Thanksgiving for Mt. Rainier

By Josh Gross

Dear friends,

Sometimes the challenges before us seem overwhelming. The implications of climate change are so dire, and the Earth so close to the tipping point, that it's hard not to give in to despair. This isn't helped by the fact that many Americans are still in denial about the reality in front of them. Given our situation, it's often difficult to find anything to be thankful for. But if we take a moment to pause we'll quickly realize just how much we have to be grateful for. There are so many good, wondrous things in this world worth celebrating! In honor of the recent Thanksgiving holiday, I'd like to take some time to describe one reason I have to be thankful this fall.

I've been in Seattle for three months now, and during that time have had many wonderful experiences.
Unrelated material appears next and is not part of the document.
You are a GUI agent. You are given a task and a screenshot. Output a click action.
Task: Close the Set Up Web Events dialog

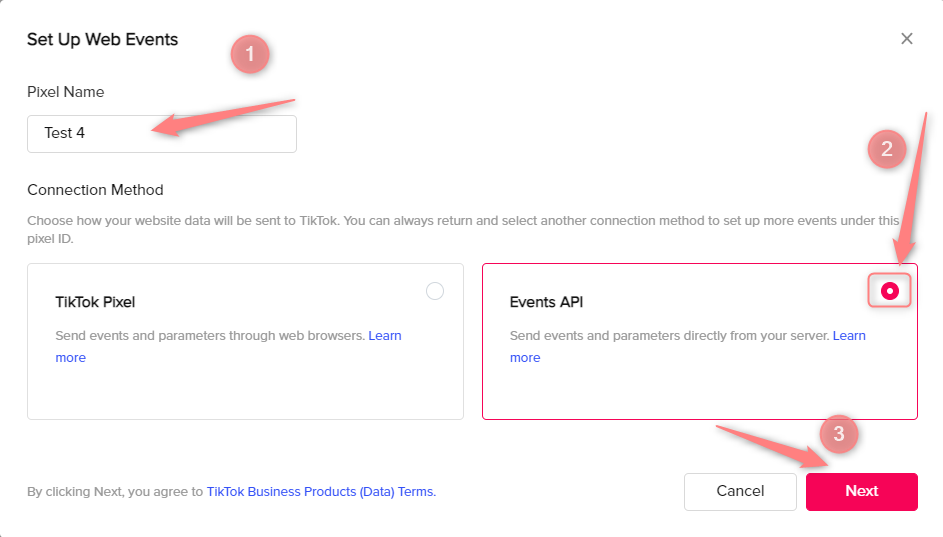pos(907,39)
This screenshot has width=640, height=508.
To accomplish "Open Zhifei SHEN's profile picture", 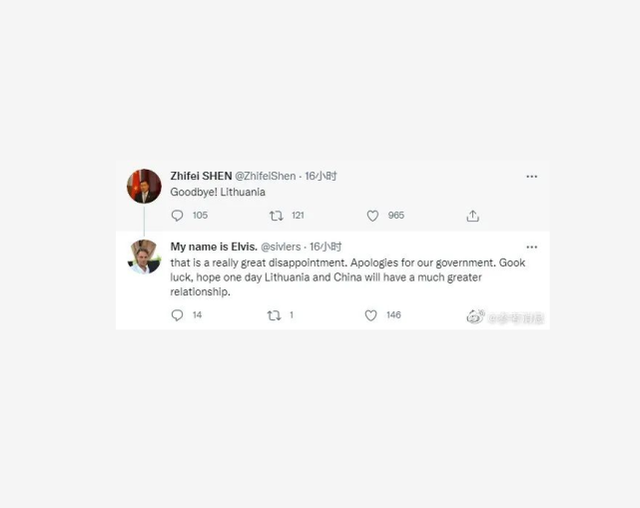I will pyautogui.click(x=144, y=186).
But when I reflect on the ones that meant the most to me, nearly all of them revolve around the earth. The first of these is my trip to Mt. Rainier. In September, Ballard First Lutheran church organized a hike on Mt. Rainier and invited the Lutheran Volunteer Corps members in Seattle to join them. I will be forever grateful to Pastor Erik for giving me that opportunity.
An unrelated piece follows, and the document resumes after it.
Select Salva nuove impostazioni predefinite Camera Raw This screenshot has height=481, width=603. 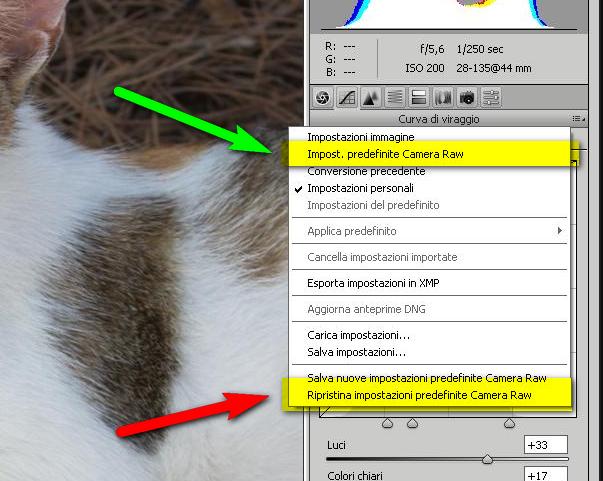[427, 379]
I was impressed with Mt. Rainier as soon as I entered the park. As we drove up the long, winding road to the higher portions of the mountain everything I saw filled me with awe. Never before had I seen a forest like the one covering the lower reaches of Rainier. They were so lush, so green! The massive trees were so densely packed that I wondered how any creature more than a few feet tall could navigate them. And all of them, even the trees that were lying on the ground, had some sort of moss or lichens growing on them. This was my first exposure to the temperate rainforest, and I loved it. But the forests were nothing compared to the mountain itself.

Once we ascended above the main forests and the snow-covered peak came into view, my heart stopped. Everyone in the van gasped, and one of my fellow volunteers was so shocked by Rainier's greatness that she screamed. It wasn't a frightened scream, like the ones given off by children when they awake from nightmares. It was instead an exclamation of wonder: as if her body had suddenly been filled with so much awe that it burst forth in a flood of emotion. As for myself, all I could do was stare at the massive compilation of snow and rock that now towered over me. No words were needed.

Hiking on Mt. Rainier was the most magical experience of my life. The sights, sounds, and smells I took in will always be part of me. But even more significant than Rainier's beauty is the lesson it taught me. When I was first confronted with its enormity, I felt incredibly small. But further reflection showed me that the opposite is true. Yes, according to physical measurement I am tiny compared to even the smallest mountain. But the same God who shaped Rainier shaped me, indeed all of us, as well. What's more, God entrusted us with the care of all creation. It is our job to safeguard such amazing works of nature as Mt. Rainier.

This is a huge vote of confidence in humanity. God wouldn't have appointed us stewards of creation unless we could fulfill that role. The unique gifts of intellect and ambition our Creator endowed us with give us the power to alter the world around us; even mountains. So far our species has used this power to degrade the planet. We horde its resources for the benefit of a privileged few, causing great damage in the process. But humanity's gifts also give us the ability to set things right. If we work together we can change the course of history. We can bandage our planet's wounds and slow the bleeding. Over time we may even be able to stop it entirely, and help the earth heal. We may not see these changes in our lifetimes, but if enough of us join together they will happen.

So this Thanksgiving I am most thankful for two things. The first is the opportunity to hike on Mt. Rainier. That was the trip of a lifetime, and even now I'm in awe of that mountain's greatness. The second is the power our species has been given by our Creator. The intellect we've been given grants us the ability to be truly effective stewards of Earth. We have only to cast off the self-effacing shackles of greed and realize that our gifts are meant to benefit more than just ourselves. They are meant to benefit us, our neighbors, and all creation. I cannot tell you how grateful I am to have been given these abilities, and for the opportunity to share them with all of you.